Out of the 16 patients (16/61; 26.2%) who presented staging progress, 25.0% advanced to IIA (they developed to N1); 12.5%, to IIB (they presented T3); and 50%, to IIIA (they presented T4). In regard to the 2 remaining patients, 1 progressed to stage IIIB (T4 + B1); and 1, to stage IVA (T4 + B2) [12].
Eight (8/61; 13.1%) patients died; among them, 4 had a death associated with MF. These 4 patients presented staging progress and were subjected to systemic treatment. All four died despite chemotherapy.
Comparisons between independent and dependent variables are shown in table 4.
There was no correlation between PD-1 positivity and the observed outcomes. Also, no statistically significant association was found in the multivariate regression test when all variables were studied together.
PD-1 markers were assessed in immunohistochemistry examinations from a cohort encompassing 61 early-stage MF patients, based on the Pimipinelli’s criteria. Positivity was evaluated and related to disease progression and death after a 5–year follow-up.
PD-1 positivity was low (11.5%). The percentage of marked lymphocytes was not expressive, even among positive cases.
Samimi et al., investigated PD-1 positivity in peripheral blood T lymphocytes of Sézary syndrome (SS) and MF patients. They recorded higher PD-1 expression percentage in SS patients when compared to MF patients [14].
Wada et al., had published a study on immunohistochemical investigations about PD-1 expression.
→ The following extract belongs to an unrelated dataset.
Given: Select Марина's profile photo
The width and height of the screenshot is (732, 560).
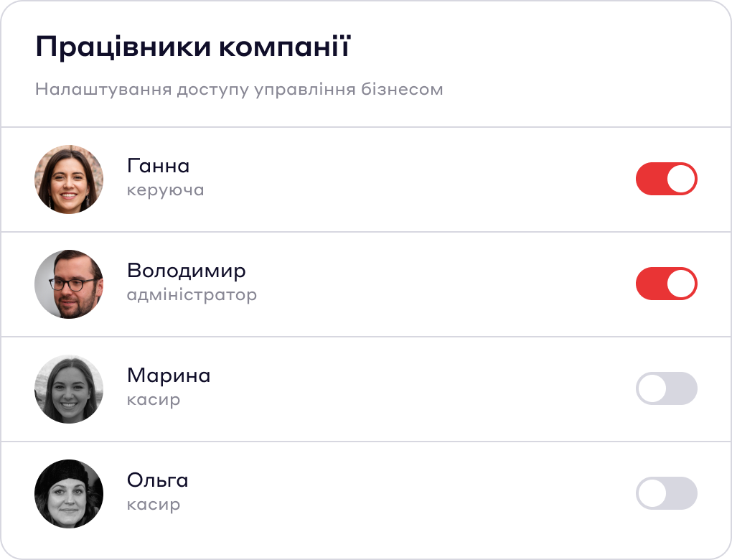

They used a series of 26 MF and 11 SS biopsies from 37 patients and identified 40% positivity among MF patients with patches e plaques, and 60% positivity in patients with tumor stage lesions. Their cutoff for a positive expression was at least 30% marked lymphocytes [15].
Also, Cetinozman et al., had studied a sample with 27 SS and 60 MF cases to evaluate PD-1 positivity in immunohistochemistry tests applied to previous cutaneous-biopsy materials. The positive test cutoff percentage was determined in 50% of the total infiltrate lymphoid cells. Eight-nine percent of SS patients and 13% of MF patients showed PD-1 positivity in their samples. Tumor stage and with erythrodermic MF recorded higher PD-1 positivity when compared to early-stage MF [10].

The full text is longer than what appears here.